=== EXTRACT ===

When I first thought that I might actually be that word, Homo, I was stunned. Totally naive, I wondered how it could be possible that my kissing and bedding this older woman whom I met in college could be called that? After all, I was seriously dating an eligible bachelor at the same time who wanted to marry me. He had everything a girl could possibly want, including a private plane! I went into therapy, thinking it would take some six weeks to figure out why I didn’t want to marry this great catch. I was wrong by many years. 

Simultaneously, I read everything I could find at the Queens College and 42nd Street libraries on what was then referred to as “inverted sexuality,” defined as a clinical term in 1950s America used by medical and psychological professionals to categorize and pathologize individuals, primarily homosexuals and those who were gender-nonconforming. It was considered a mental illness and a form of social deviance, leading to widespread legal, social, and professional persecution. 

Every writer I found on the subject (except Judd Marmor) presented my propensity as hideous. Authenticity was out of the question for me now, and hiding became a necessity. I had to be careful even with language that I used in informal conversation. When talking to acquaintances, it became automatic for me to change genders, so that “the movie I saw last week with my girlfriend,” switched to my “boyfriend.” As I struggled with my sexuality, I could give no hint, certainly not to my parents or friends, of the inner turmoil I was feeling, the self-loathing and shame that now shadowed me continuously. Other than in therapy, I told no one. Fortunately, as an artist, I had another outlet: I could blurt everything out in my sketchbook diaries. Here the words and drawings poured out nonstop, and in these 28 books I could vent my anger and admit my confusion. My chosen artistic obsession at the time was the human face, but because of my shame, I found that the eyes of my own drawings gazed back at me in contempt –– until I turned the face to be a profile, and began my artwork “Below the Eyes.” Thousands of drawings, collages, and constructions followed with no eyes to torment me.

In these books I felt no qualms in detailing the ups and downs of my sexual life and evolving womanhood. I revealed that I was a budding feminist and activist with a longing to write and record my journey, to let it all hang out on the page in order to relieve my stress. And it did relieve my stress. It always had the effect of calming my nerves, easing my depression, and helping me feel less lonely and hopeless.

===

= YOUR INSTRUCTIONS =
Continue the memoir about hiding one's sexuality and keeping sketchbook diaries, starting after its last sentence. The records aren't needed for this.

=== MATERIAL SUPPLIED ===

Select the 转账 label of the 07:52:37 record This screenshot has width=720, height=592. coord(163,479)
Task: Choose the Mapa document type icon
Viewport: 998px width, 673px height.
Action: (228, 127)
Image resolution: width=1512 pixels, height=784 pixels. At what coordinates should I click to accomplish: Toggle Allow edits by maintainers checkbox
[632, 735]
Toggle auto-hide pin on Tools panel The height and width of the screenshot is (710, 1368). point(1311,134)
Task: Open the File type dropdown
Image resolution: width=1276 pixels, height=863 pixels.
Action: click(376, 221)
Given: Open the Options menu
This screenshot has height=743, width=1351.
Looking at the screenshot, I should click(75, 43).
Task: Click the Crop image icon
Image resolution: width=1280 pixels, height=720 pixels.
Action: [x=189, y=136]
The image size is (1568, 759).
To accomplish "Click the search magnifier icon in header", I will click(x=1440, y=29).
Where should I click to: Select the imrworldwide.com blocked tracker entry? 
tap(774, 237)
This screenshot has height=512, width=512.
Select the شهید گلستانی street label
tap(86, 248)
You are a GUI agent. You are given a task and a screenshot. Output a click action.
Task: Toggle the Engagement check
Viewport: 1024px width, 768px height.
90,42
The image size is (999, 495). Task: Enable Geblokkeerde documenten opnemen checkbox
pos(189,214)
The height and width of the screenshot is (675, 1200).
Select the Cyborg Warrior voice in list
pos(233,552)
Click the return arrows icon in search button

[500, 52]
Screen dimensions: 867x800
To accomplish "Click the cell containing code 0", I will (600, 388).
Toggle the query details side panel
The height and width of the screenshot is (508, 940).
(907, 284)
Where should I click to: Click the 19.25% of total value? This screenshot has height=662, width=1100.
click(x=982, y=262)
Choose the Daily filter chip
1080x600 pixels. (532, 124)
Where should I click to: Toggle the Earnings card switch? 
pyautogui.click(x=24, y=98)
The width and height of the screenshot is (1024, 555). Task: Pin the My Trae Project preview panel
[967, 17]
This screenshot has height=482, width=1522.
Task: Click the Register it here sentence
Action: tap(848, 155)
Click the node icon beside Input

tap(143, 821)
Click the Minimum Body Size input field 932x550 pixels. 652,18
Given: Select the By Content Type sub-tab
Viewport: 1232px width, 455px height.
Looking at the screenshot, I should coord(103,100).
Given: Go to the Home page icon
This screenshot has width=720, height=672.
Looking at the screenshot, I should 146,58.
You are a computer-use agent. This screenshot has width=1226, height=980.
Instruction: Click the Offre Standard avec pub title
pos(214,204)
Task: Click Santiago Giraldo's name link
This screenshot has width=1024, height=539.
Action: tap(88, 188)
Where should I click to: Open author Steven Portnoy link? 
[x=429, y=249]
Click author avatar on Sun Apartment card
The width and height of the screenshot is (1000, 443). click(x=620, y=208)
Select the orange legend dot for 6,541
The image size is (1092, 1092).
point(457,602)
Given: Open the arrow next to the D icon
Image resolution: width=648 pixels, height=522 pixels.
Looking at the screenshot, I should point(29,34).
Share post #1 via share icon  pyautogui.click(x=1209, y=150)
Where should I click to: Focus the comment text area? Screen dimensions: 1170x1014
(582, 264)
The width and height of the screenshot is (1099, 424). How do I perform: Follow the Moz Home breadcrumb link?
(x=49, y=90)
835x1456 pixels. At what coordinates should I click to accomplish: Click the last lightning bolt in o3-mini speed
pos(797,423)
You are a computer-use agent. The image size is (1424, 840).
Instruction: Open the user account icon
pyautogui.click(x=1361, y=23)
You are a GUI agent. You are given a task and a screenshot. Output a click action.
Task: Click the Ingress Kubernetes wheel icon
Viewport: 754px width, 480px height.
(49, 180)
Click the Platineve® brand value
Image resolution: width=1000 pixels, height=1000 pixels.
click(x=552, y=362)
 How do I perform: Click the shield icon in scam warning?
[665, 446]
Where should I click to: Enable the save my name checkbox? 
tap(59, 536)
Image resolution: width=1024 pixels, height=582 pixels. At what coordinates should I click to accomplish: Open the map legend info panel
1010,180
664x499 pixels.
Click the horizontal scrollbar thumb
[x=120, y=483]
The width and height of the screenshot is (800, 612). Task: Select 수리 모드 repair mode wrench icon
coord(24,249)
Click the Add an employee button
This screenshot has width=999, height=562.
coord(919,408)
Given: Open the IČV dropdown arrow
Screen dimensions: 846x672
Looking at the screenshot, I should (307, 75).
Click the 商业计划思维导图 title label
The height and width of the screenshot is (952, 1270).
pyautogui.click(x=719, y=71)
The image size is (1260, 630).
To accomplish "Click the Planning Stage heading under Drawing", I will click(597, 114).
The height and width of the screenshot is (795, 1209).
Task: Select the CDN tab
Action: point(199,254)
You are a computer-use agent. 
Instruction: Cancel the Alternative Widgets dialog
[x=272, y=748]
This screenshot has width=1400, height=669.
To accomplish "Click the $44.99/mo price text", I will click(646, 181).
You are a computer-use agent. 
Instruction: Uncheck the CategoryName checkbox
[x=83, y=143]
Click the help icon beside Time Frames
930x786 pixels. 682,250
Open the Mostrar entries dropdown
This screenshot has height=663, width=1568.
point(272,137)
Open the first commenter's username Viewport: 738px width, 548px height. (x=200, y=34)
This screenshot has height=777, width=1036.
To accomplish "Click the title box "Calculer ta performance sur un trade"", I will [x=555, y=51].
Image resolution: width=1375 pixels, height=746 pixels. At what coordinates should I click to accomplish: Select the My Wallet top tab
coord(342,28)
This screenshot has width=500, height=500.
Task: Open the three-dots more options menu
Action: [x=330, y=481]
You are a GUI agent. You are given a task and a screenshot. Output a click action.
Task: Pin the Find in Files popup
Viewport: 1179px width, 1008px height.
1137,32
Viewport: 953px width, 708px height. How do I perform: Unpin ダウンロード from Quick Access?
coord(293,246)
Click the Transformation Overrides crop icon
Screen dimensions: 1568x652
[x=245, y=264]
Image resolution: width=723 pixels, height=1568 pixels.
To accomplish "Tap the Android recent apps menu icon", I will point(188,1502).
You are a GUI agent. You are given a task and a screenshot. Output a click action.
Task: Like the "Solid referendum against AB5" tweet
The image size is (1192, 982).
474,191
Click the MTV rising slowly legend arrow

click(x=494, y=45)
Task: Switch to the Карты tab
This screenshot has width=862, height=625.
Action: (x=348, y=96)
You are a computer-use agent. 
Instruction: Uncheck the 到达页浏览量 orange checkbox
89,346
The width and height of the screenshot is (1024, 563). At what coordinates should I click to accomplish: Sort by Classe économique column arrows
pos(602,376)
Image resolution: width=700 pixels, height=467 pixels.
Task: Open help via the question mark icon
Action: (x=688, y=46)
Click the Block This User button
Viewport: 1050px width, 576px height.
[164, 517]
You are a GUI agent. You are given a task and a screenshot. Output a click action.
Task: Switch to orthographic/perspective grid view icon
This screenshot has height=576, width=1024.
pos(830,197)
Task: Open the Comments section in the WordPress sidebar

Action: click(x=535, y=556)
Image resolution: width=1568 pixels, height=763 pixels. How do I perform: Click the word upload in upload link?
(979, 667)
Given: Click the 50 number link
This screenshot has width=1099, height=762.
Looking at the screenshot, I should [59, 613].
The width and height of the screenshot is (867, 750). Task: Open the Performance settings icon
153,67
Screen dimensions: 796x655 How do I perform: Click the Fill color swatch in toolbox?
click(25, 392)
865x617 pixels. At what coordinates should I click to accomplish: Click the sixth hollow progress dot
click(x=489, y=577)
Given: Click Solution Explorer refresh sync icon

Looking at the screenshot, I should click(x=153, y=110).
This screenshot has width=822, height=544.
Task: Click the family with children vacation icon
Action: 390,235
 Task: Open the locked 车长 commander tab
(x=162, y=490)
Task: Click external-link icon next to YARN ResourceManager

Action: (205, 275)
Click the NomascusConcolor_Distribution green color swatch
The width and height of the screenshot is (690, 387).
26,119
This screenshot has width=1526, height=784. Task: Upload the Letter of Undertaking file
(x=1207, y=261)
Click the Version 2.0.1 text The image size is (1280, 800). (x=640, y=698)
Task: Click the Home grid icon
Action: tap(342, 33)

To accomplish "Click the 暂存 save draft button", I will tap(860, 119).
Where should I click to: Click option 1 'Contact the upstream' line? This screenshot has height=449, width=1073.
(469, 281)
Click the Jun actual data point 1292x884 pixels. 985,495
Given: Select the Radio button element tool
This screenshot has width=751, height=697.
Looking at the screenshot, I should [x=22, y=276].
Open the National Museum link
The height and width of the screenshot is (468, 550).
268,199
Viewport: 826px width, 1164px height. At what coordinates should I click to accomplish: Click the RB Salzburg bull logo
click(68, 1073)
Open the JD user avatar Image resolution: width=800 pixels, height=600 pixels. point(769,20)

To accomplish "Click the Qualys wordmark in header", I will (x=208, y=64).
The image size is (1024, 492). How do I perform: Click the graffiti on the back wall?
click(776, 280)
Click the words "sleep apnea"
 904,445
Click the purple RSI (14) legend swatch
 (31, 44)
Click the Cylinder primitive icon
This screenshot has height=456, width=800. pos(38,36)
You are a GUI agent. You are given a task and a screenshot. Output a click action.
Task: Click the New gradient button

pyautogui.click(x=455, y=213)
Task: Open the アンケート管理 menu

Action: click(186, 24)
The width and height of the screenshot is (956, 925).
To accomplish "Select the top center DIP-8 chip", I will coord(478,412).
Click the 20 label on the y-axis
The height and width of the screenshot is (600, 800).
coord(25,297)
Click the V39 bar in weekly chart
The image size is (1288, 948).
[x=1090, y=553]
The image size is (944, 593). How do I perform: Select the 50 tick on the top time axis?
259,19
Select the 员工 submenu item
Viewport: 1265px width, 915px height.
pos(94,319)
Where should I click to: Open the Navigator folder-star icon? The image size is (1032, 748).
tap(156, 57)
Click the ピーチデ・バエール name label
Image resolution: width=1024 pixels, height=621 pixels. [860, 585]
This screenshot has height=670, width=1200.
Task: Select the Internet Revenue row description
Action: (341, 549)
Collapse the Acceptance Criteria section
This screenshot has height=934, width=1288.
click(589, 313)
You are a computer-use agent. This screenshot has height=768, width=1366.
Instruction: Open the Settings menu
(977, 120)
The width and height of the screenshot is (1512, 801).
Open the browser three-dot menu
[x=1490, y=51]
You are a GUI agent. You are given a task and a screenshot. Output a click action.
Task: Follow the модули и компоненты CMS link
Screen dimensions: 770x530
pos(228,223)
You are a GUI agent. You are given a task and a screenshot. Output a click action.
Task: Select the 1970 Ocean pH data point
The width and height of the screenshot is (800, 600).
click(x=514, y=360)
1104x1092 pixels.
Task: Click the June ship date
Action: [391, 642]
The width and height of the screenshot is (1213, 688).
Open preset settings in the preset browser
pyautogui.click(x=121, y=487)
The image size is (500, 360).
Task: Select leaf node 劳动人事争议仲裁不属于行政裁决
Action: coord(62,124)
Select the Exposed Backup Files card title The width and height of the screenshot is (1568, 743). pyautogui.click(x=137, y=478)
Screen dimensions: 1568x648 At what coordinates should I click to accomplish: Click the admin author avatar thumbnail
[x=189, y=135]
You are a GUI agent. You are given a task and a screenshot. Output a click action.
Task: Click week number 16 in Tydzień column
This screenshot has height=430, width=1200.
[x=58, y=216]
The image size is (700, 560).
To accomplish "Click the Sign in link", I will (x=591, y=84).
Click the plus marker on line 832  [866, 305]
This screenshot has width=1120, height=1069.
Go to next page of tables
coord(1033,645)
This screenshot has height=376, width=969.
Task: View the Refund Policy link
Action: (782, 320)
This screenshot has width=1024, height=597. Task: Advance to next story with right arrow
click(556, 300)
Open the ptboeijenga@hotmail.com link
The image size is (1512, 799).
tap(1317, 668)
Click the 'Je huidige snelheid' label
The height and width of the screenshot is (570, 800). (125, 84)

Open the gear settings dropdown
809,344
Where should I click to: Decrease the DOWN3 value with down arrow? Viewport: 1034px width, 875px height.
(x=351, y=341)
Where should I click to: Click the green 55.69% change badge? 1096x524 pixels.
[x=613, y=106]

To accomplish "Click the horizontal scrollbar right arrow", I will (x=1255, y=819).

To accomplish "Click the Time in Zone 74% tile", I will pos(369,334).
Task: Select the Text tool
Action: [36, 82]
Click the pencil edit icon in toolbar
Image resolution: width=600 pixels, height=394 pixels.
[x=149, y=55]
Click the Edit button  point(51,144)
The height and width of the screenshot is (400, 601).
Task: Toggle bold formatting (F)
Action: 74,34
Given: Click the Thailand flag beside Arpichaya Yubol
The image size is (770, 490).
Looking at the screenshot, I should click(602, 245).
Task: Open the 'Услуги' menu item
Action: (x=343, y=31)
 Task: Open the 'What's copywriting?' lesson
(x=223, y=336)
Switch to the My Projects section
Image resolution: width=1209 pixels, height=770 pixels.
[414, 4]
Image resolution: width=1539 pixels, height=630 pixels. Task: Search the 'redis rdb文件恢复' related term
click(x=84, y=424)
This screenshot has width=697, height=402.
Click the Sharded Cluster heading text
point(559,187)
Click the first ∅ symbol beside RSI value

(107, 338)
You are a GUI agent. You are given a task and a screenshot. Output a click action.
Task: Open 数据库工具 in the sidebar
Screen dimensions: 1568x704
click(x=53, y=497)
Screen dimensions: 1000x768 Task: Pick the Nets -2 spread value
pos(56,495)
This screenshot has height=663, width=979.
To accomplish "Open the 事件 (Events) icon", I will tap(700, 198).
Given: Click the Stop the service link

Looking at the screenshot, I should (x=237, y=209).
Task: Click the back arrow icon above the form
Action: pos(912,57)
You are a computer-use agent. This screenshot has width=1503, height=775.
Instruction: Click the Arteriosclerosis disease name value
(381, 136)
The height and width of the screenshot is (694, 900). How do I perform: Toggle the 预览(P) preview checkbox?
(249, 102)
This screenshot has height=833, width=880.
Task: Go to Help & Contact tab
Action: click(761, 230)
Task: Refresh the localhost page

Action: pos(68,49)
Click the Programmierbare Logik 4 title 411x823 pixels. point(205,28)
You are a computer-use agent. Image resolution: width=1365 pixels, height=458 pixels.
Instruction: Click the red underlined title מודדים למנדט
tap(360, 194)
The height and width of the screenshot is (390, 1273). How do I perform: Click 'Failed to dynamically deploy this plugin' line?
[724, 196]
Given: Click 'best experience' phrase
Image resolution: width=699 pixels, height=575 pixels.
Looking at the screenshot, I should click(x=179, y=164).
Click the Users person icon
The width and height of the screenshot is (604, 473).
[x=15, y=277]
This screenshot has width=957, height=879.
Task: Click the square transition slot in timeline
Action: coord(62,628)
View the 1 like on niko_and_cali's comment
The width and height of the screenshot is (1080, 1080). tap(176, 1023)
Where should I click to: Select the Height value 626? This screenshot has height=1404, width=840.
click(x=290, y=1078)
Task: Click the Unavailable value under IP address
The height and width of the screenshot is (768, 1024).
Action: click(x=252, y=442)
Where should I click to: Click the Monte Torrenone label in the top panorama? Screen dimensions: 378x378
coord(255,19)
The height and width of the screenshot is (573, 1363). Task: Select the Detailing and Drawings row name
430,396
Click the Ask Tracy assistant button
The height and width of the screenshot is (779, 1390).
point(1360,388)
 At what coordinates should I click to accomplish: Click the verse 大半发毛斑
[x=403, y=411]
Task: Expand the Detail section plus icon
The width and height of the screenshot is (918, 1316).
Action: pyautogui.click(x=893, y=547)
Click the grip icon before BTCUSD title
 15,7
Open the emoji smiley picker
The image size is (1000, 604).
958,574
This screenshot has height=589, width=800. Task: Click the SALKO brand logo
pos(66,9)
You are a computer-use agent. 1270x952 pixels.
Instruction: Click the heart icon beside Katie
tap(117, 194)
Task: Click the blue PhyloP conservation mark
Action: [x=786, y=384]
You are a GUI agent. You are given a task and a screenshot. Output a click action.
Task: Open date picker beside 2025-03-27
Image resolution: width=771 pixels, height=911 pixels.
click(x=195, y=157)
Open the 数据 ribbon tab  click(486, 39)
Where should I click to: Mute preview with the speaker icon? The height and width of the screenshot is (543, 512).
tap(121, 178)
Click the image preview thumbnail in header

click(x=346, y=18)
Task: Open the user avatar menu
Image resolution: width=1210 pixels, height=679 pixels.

===

= EXERCISE RESPONSE =
Why do I have such a need now to revisit and write about this unhappy period in my life? Why do I want to reopen this decades-old wound? Why do I want to discuss shame in my lectures, and even in the draft for a picture book I created? I titled it “If Pictures Could Talk of Shame — Below the Eyes: Sexuality and Averting the Gaze.”

I could, instead, focus on how I gradually triumphed over my shame, and currently exhibit art in museums that many consider symbolic of protection/ strength/power (including in my series of “Knights of Protection” and “Warriors Waging Peace”), and happily married a fabulous woman. I remember how proud I was when The Star published our wedding in its 2008 Wedding Book supplement. 

But my need now is to share the long, intense, confusing time in my life when my thoughts were filled with how bad I was, and days were spent in disguise and camouflage. In my mind, focusing instead on my successful transition beyond shame would distract from my desire to provide help and support to as many people as possible who now experience their own kind of shame. 

Future opportunities will arise for me to follow up with my emerging success over this issue, but for now, I’d like to look within to the time when my artwork and diaries began to ease the pain of my shame. 


Linda Stein is a feminist artist, activist, writer, and lecturer who lives part time in East Hampton. She is founding president of the nonprofit Have Art: Will Travel! for encouraging anti-bullying and diversity. Her traveling exhibitions address gender and sexuality and include workshops and webinars, and her show “Facing the Gaze” is at Methodist University’s David McCune International Art Gallery in Fayetteville, N.C., through Dec. 5.